Estate of Lampkin

Annotate this Case
[Civ. No. 10260. Third Dist. May 8, 1962.]

Estate of R. C. LAMPKIN, Deceased. JIM SMITH, Petitioner and Appellant, v. JAMES C. HART et al., Contestants and Respondents.

COUNSEL

Carroll Single, Edson & Weigand and Joseph I. Omachi for Petitioner and Appellant.

Charles A. James for Contestants and Respondents.

OPINION

PEEK, P. J.

Jim Smith, proponent and sole beneficiary of a holographic instrument, appeals from the judgment of [203 Cal. App. 2d 375] nonsuit and from the order appointing James C. Hart the administrator of the estate of Robert C. Lampkin.

Robert Lampkin, who had never been married and had no children, was 60 years of age, retired, and living alone in a small house that he owned. Smith, who also lived alone, was 68 years of age and a dealer in junk. He had been a friend of Lampkin's since 1932 and had been in the habit of stopping daily to visit with Lampkin. On the 25th of January 1960, Lampkin asked Smith to come into his house. He then gave him the instrument in question. The following day Smith stopped by Lampkin's home and receiving no response from Lampkin, he returned to his home, obtained the instrument, and went to the sheriff's office. Two deputies returned with Smith to the Lampkin home and found Lampkin dead.

Smith petitioned for letters of administration and for probate of the holographic instrument he had received from Lampkin. Contestants, two brothers and seven nieces and nephews, filed a petition for letters of administration and requested that their petition be heard on the same date as that of Smith.

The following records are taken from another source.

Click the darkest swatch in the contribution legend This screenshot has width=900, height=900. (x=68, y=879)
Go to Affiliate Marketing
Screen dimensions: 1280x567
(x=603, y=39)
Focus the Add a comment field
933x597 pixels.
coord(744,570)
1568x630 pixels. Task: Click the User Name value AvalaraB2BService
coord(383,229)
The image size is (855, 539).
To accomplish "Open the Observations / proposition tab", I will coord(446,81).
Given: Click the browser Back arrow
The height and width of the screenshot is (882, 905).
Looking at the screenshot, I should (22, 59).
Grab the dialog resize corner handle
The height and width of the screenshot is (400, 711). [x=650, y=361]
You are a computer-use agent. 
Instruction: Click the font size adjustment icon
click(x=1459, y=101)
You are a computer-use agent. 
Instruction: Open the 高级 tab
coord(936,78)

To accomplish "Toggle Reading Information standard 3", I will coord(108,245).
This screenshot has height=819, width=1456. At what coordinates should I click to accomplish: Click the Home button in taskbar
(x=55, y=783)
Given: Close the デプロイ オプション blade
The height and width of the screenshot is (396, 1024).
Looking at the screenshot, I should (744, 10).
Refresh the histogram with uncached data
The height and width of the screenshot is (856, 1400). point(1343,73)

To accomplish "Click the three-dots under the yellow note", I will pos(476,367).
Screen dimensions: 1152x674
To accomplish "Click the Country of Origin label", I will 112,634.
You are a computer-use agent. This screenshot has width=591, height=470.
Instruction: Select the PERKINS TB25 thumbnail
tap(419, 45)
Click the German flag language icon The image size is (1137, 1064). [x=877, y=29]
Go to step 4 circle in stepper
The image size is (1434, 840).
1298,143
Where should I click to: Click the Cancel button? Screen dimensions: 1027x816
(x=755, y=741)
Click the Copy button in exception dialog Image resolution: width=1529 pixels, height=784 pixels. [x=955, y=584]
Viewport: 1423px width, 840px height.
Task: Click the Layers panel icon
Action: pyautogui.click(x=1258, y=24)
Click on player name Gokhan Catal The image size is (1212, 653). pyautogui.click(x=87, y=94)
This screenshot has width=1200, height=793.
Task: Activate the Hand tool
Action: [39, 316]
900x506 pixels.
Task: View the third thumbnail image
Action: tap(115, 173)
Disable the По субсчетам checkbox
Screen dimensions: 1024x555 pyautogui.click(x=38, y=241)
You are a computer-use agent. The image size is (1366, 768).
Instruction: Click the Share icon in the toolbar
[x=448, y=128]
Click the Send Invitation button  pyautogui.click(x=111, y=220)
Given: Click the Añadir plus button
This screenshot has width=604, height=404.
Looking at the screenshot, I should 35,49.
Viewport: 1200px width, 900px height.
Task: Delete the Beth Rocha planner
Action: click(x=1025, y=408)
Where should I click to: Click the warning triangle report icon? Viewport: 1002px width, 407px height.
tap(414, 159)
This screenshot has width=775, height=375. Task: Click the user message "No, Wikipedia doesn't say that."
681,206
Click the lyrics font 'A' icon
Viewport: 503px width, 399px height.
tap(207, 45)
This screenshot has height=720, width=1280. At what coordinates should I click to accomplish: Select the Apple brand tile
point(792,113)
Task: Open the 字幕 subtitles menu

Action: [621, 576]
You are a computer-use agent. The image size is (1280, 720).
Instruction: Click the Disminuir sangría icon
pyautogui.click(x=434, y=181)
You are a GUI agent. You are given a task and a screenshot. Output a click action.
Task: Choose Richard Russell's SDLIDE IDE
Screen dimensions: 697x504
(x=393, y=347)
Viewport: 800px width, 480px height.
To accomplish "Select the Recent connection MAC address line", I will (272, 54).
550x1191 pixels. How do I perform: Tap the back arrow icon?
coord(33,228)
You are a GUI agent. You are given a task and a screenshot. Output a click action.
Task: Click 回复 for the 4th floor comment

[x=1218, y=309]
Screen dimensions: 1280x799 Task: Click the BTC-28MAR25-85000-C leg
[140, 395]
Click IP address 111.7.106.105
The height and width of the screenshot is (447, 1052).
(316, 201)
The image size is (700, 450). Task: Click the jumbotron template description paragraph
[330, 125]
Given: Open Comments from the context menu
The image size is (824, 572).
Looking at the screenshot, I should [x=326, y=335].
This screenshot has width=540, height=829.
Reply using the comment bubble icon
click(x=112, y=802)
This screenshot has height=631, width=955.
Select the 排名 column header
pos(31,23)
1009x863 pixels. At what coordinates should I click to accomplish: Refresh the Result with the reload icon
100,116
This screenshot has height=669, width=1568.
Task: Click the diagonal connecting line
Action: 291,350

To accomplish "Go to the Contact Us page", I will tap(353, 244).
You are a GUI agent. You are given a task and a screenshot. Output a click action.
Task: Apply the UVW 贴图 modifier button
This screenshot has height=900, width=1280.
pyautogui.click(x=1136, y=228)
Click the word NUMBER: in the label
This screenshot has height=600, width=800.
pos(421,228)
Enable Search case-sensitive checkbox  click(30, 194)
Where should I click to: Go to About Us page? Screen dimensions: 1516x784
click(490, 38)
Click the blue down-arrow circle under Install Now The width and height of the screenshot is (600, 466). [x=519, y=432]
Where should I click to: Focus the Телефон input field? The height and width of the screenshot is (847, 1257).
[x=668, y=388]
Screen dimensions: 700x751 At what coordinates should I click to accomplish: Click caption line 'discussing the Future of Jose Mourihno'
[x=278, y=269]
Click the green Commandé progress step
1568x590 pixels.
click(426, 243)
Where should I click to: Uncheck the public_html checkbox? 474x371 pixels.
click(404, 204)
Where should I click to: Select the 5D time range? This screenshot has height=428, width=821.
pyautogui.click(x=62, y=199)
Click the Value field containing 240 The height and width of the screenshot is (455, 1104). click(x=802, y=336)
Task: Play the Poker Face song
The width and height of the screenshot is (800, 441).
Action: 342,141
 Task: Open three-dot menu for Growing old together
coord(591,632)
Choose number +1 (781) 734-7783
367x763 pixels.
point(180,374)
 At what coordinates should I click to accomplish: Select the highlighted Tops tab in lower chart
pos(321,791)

At the hearing the court considered the following written instrument offered by Smith for probate:

"Stockton, Calif

1-25-60.

"to Whom it May

Consern

"I here by do give it Jim Smith. who live at 3444 Phelp St. all of the Junk around here in my Cabin and Yard and old Cars and Every thing.

"R. C. Lampkin

3252 Sharps Lane

550-12-6842-A

Social Secuerity"

Respondents contested the admission of this instrument on the ground that the instrument was not testamentary in character.

The court determined that since the instrument was not ambiguous on its face (that decedent intended to make a present gift), the statement made by Lampkin to Smith when he delivered the instrument, "Here, Jim, here's a will I write you, take it and put it in your pocket," was inadmissible to show decedent's intent as to the character of the instrument, and was, therefore, stricken. The court granted the motion [203 Cal. App. 2d 376] of contestants for nonsuit, entered judgment accordingly, and appointed James C. Hart, a nephew of decedent, as administrator of Lampkin's estate.

[1] It is settled that before an instrument may be probated as a will it must appear from its terms, viewed in the light of the surrounding circumstances, that it was executed with testamentary intent. (Estate of Golder, 31 Cal. 2d 848 [193 P.2d 465].) [2] However, because the law favors testacy rather than intestacy, if the prerequisite testamentary intent does not appear on the face of the instrument reference may be made to the circumstances of its execution, and the language will be construed in the light of these circumstances. (Estate of Spitzer, 196 Cal. 301 [237 P. 739]; Estate of Spies, 86 Cal. App. 2d 87 [194 P.2d 83].) [3] Moreover, when the instrument on its face shows that it was written by an inexperienced or illiterate person, it should be construed more liberally than if it had been drawn by an expert. (1 Page, Wills, § 6.2, p. 228.)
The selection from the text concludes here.